Officials Thought They Might Kill Awlaki on 9/11 Anniversary
“This is a great day for America,” says a senior administration official, pleased with the news that terrorist leader Anwar al Awlaki was killed today.
The Yemeni government today announced that an operation launched shortly before 10 a.m. in Yemen targeted and killed the New Mexico-born cleric, a missile hitting him approximately five miles from the town of Khashef, 87 miles east of the capital Sana’a.
Senior administration officials say that the U.S. has been targeting Awlaki for months, though in recent weeks officials were able to pin down his location.
“They were waiting for the right opportunity to get him away from any civilians,” a senior administration official tells ABC News.
In fact, there was a flurry of activity on the 10th anniversary of 9/11.
As President Obama shuttled between Shanksville, Penn., New York, NY, and the Pentagon, officials “thought they had a good opportunity to hit him,” the official says. “We waited, but it never materialized.”
A senior White House official says Awlaki was “very operational, every day he was plotting, he had very unique skills, and it’s good to get him in Yemen where AQAP” – al Qaeda in the Arabian Peninsula – “is planting the flag.”
Out of deference to the Yemeni government, U.S. officials have been tight-lipped about the precise role the U.S. played, though the Yemeni military does not possess the kind of predator drone said to have killed Awlaki.
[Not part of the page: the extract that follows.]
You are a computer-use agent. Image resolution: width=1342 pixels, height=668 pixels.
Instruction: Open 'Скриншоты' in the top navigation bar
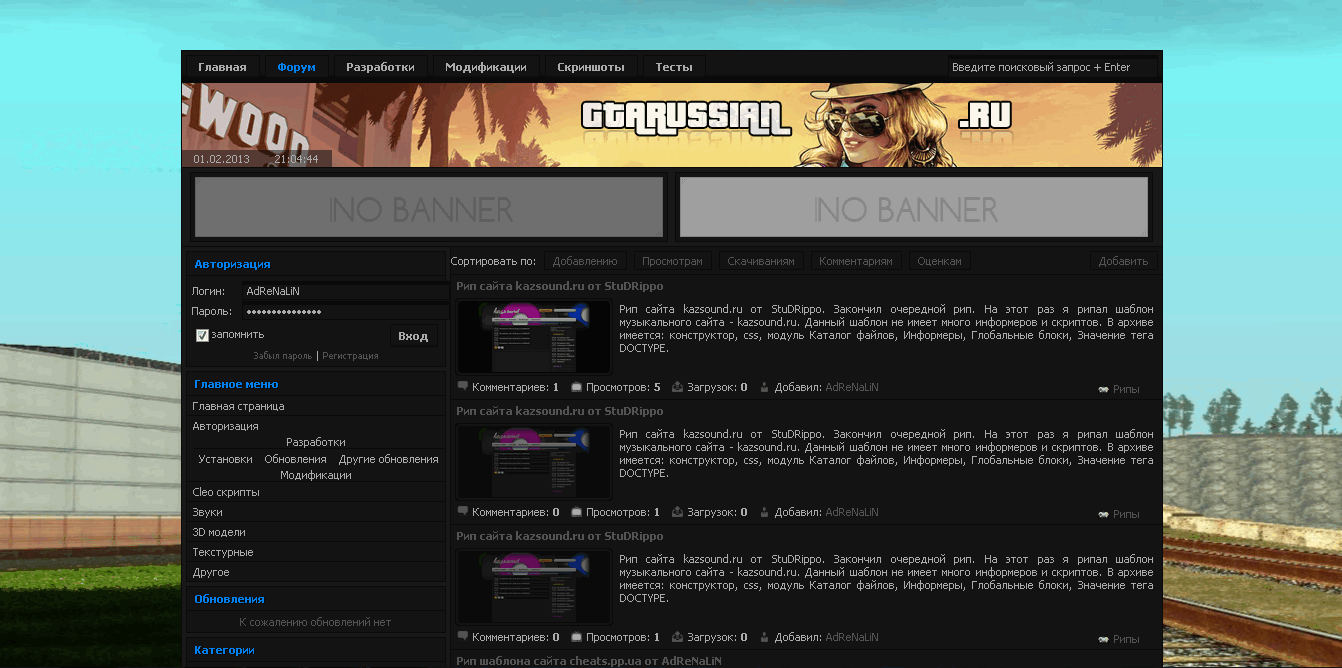tap(590, 67)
The senior White House official tells ABC News: “we’ve had a very intense focus on him. And once we decide to put resources on one of these guys, I’d hate to be one of them. Unless you’re literally in a cave, which is where we think (Ayman al-) Zawahiri is, any visibility — and to be operational you have to have that, so one phone call, one email, one car ride — and you’re found.”
In early February 2010 – fewer than two months after failed Christmas Day underwear bomber Umar Faruq Abdulmuttalab, who had links to Awlaki, tried to strike – the National Security Staff put out an early directive saying Awlaki is a valid target for killing. Since the cleric was an American citizen, administration lawyers vetted the argument, ultimately concluding that Awlaki was a viable target since he cannot be captured.
Since then, Awlaki has been tied to Fort Hood shooter Nidal Hasan of November 2009. Failed Times Square bomber Faisal Shahzad, who tried to strike in May 2010, said he was inspired by Awlaki.
In June 2010, then-CIA director Leon Panetta told me on THIS WEEK “Awlaki is a terrorist, and yes, he’s a U.S. citizen, but he is first and foremost a terrorist and we’re going to treat him like a terrorist. We don’t have an assassination list, but I can tell you this, we have a terrorist list and he’s on it.”